Here, your first job is to construct some linear models for solubility and attempt to use them to predict solubilities for a test set of molecules. 
Many different models for solubilities would be possible. Here, however, we focus on linear models -- that is, models having the form:
$y = mx + b$

where $y$ is the solubility, $m$ and $b$ are constants, and $x$ is some descriptor of the molecule. Or with two variables:
$y = mx + nz + b$

Here we've added a second descrptor, $z$, and another constant, $n$. Still more generally, we could write:

$y = b + \sum_i m_i x_i$

In this case, we now have a constant, $b$, and a set of other constants, $m_i$, and descriptors, $x_i$; the sum runs over all values of $i$.

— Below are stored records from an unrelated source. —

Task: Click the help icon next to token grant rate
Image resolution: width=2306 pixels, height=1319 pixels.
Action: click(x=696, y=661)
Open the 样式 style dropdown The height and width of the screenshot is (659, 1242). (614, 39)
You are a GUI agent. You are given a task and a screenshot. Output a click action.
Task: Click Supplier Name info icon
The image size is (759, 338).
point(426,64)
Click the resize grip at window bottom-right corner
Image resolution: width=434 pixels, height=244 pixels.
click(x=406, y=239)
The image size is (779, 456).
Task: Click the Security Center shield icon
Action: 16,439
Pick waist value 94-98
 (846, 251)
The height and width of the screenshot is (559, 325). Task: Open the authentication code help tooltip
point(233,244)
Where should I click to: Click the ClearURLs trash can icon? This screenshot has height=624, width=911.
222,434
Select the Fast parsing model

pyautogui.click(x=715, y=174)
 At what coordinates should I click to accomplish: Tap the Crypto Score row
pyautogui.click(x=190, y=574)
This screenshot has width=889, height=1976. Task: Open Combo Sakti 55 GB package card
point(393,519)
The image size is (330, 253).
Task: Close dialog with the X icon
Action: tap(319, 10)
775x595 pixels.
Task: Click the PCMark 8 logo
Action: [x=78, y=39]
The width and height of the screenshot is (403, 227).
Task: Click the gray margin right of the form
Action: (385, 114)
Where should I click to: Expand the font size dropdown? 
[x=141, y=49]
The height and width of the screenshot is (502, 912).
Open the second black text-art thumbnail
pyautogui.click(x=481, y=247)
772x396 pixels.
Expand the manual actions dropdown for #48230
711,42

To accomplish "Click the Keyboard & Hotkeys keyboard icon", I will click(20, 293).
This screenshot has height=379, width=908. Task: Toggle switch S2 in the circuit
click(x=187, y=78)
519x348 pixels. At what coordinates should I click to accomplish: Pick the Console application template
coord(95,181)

What does this all mean? Basically, we are going to assume that we can predict solubilities out of some linear combination of descriptors or molecular properties. For example, (as a null model) I might assume that solubility can be predicted simply based on molecular weight -- perhaps heavier compounds will in general be less (or more) soluble. I might write:

$y = m\times MW + b$

This has the form $y=mx + b$ but I replaced $x$ with $MW$, the molecular weight. To fit this model, I would then need to find the coefficients $m$ and $b$ to give the best agreement with the actual solublity data.

Here, I would first develop parameters $m$ and $b$ to fit my training set -- that is, I would fit $m$ and $b$ on the training set data, the (roughly 100) compounds provided in the first paper. Then, I would apply the same $m$ and $b$ to the test set data to see how well I can predict the 32 "new" compounds. 

In this project, you will test the "null model" I just described (which turns out actually to be not too bad, here!), as well as another model I built, which has the form

$y = m\times MW +n\times F + b$
where I've added a new descriptor, F, which is the calculated hydration free energy of the compound (calculated with a PB model). So my model predicts that solubility is a constant plus some factor times molecular weight and another factor times the calculated hydration free energy.

Finding the parameters $m$, $n$, and $b$ is a very simple via a least-squares fit. This is done for you within Python. 
Here you will need to develop several of your own linear solubility prediction models (as discussed below) and test their performance.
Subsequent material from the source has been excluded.